Divulgar dado não oficial é motivo de multa na Argentina
Na Argentina, o Indec (o IBGE local) é acusado de maquiar seus números desde 2007, e as consultorias privadas que divulgam seus índices próprios de inflação são multadas pelo governo.
O órgão está sob intervenção do governo desde 2007, quando a inflação começou a disparar -o ex-presidente Néstor Kirchner tinha como obsessão manter o índice abaixo dos dois dígitos.
Desde então, consultorias privadas passaram a calcular a inflação de forma independente, com uma diferença gritante em relação aos números oficiais.
Enquanto para o governo a inflação é de 9% ao ano, para as consultorias, chega a 25%. A revista “The Economist” parou recentemente de divulgar os dados do Indec, preferindo os de uma consultoria. E a Argentina já foi advertida publicamente pelo FMI (Fundo Monetário Internacional) pela maquiagem dos dados.
Recentemente, o secretário de Comércio Interior, Guillermo Moreno, levantou nova polêmica ao afirmar que, na Argentina, era possível comer diariamente por 6 pesos (cerca de R$ 2,5), segundo a cesta básica oficial.
O Indec também é acusado de maquiar outros índices, como os de pobreza.

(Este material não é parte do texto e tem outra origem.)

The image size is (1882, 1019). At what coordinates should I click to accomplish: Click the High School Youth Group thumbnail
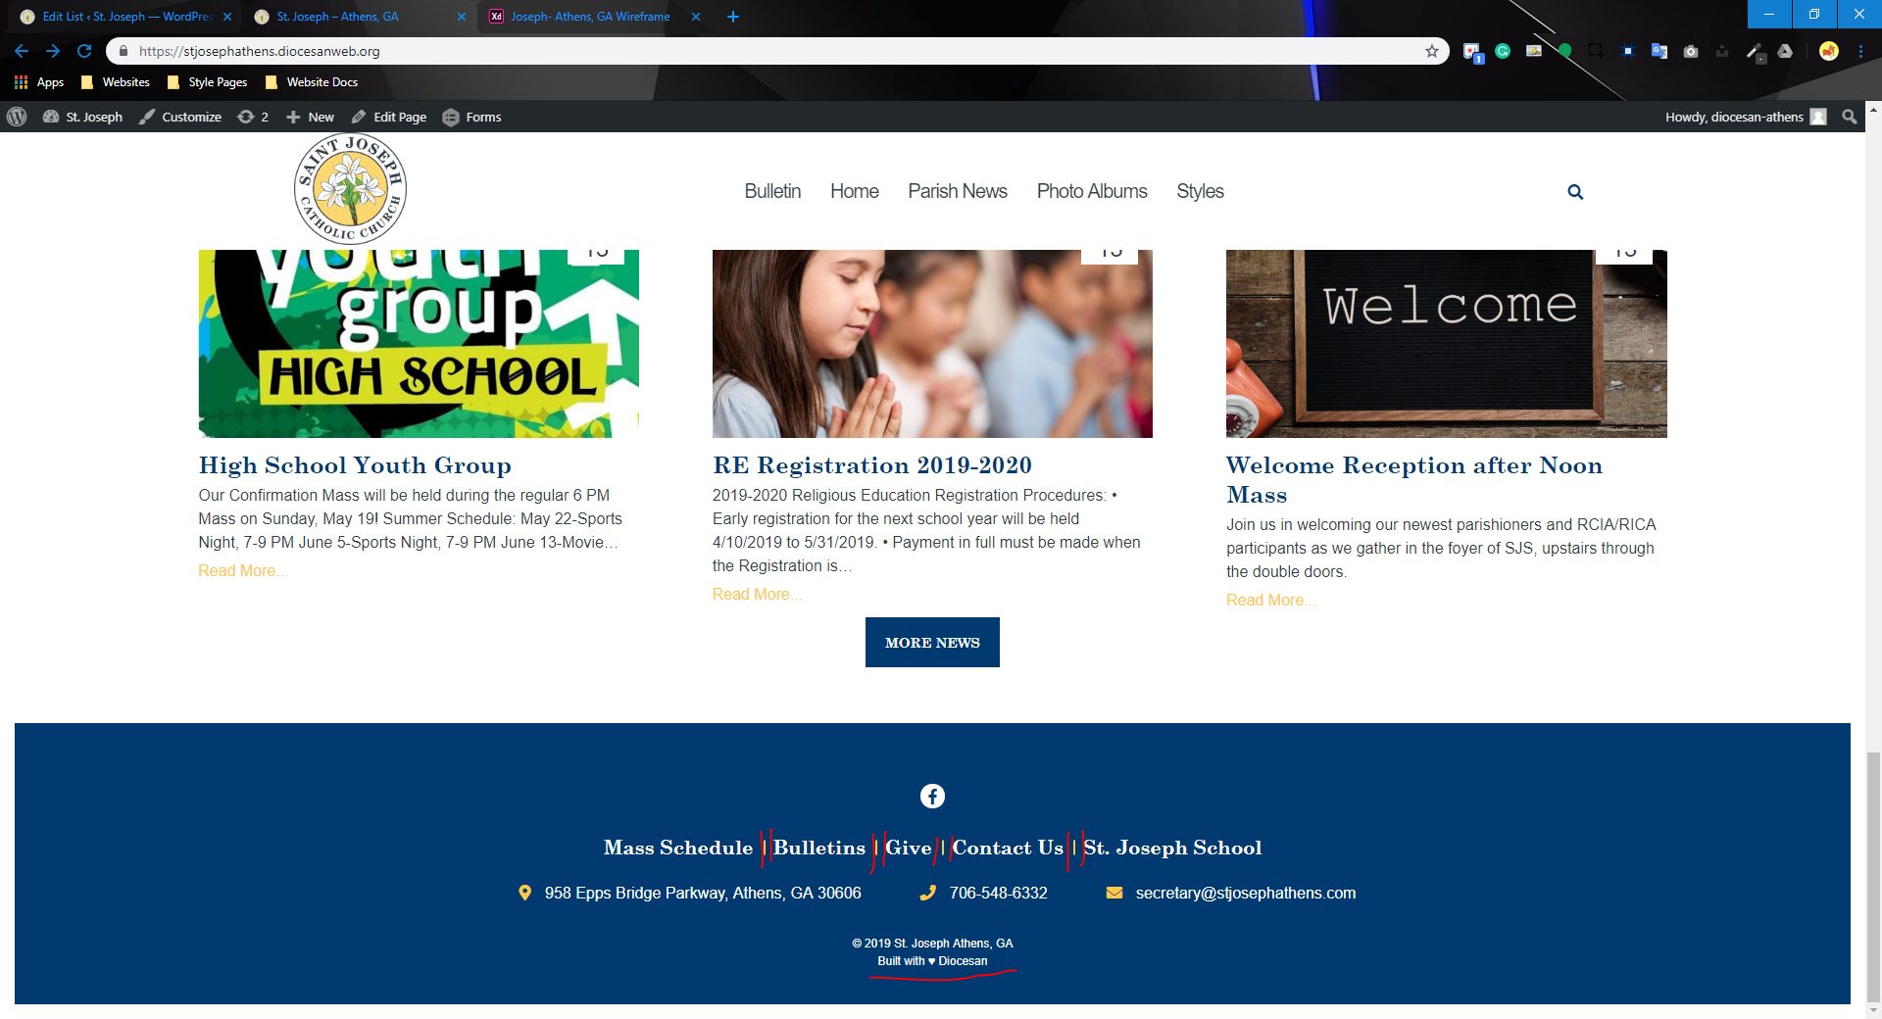[419, 343]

Para o órgão, existem 9% de pobres no país. Já instituições como a Universidade Católica calculam esse número na faixa dos 21%.
ANÁLISE
Artifícios distorcem austeridade e investimento
Um incauto que quisesse conhecer as contas do governo poderia crer que uma fonte usual de receita do Tesouro é uma certa “cessão onerosa para exploração do petróleo”.

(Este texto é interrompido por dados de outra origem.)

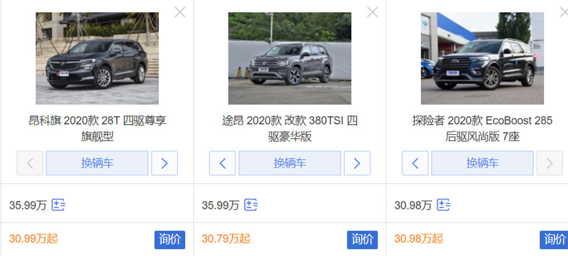Open 30.79万起 dealer price link

tap(226, 239)
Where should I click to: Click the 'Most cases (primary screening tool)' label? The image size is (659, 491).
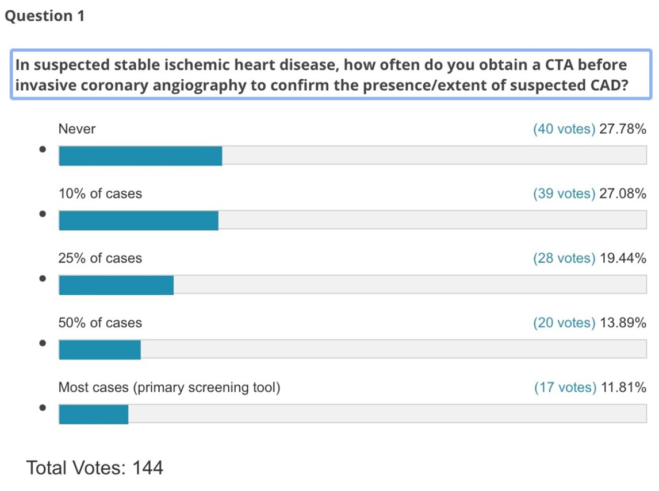coord(169,388)
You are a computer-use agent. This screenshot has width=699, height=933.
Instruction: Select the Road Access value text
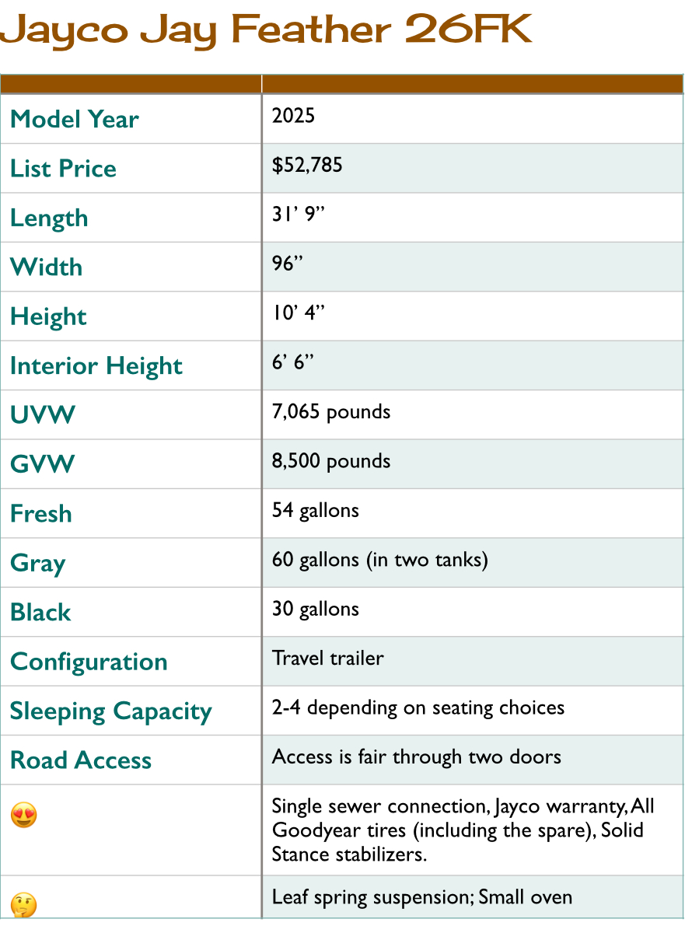point(417,757)
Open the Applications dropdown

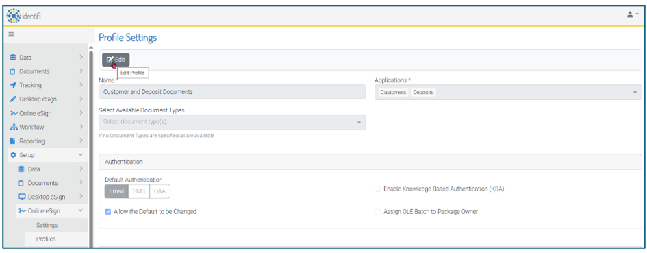(x=508, y=92)

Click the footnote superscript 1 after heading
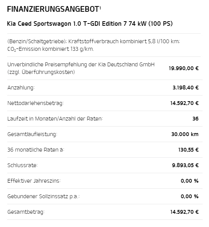tap(100, 8)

Afinal, essa rubrica consta de todos os relatórios mensais dos resultados do Tesouro e de uma planilha oficial que registra a evolução dos principais componentes da receita e da despesa federal desde janeiro de 1997.
Mas, quando se observam os dados com mais atenção, percebe-se que o valor arrecadado com a tal “cessão onerosa” é zero em 190 dos 191 meses do período. Só em setembro de 2010 aparecem espetaculares R$ 74,8 bilhões.
A rubrica e a sucessão de zeros na estatística são parte de um esforço quase heroico para dar aparência de normalidade a uma insólita manobra para camuflar o estouro das contas federais.
O dinheiro foi pago ao Tesouro pela Petrobras, que recebera títulos da dívida federal para engordar seu caixa. De tão extravagante, a operação não se encaixava nos itens da contabilidade pública -foi preciso introduzir um novo.
As consequências vão além da anedota. A análise da política fiscal, fundamental para as previsões de endividamento público e inflação, depende da solidez dos dados.
Os números oficiais indicam, por exemplo, piora da receita em 2011 -ocorreu o contrário. Da mesma forma enganosa, 2010 e 2012 parecem períodos de austeridade nos quadros do Tesouro.
A maquiagem não se restringe aos truques necessários para cumprir as metas fiscais. As estatísticas mostram também um forte aumento dos investimentos do governo em 2012, a despeito da estagnação na infraestrutura.
Para tanto, subsídios do Minha Casa, Minha Vida passaram a ser contabilizados ao lado das obras públicas. O gasto com investimentos subiu, literalmente, por decreto – assinado por Dilma para sacramentar a reclassificação dos subsídios.